**WHAT YOU WILL DO**
Leaving the pictures aside, transcribe only and exactly the lines from the one with "Open the 181.4K Followers list" through the end of the entries, both included.

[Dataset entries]
──────
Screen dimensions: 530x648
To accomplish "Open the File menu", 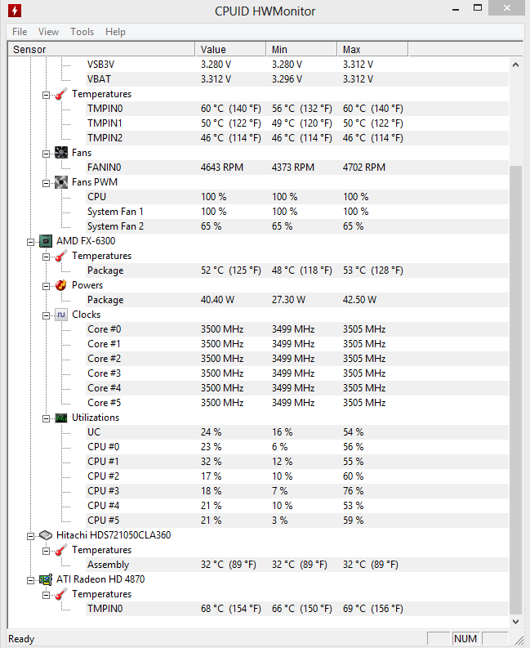I will (20, 32).
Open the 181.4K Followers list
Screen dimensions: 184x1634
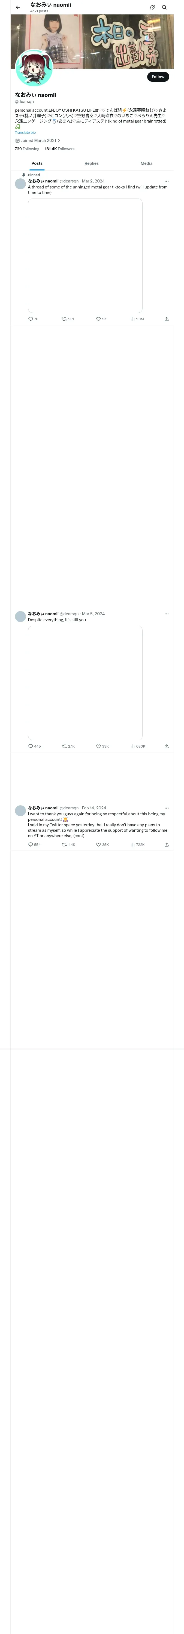60,149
──────
**RESPONSE TO THIS TASK**
Open the 181.4K Followers list
Screen dimensions: 184x1634
60,149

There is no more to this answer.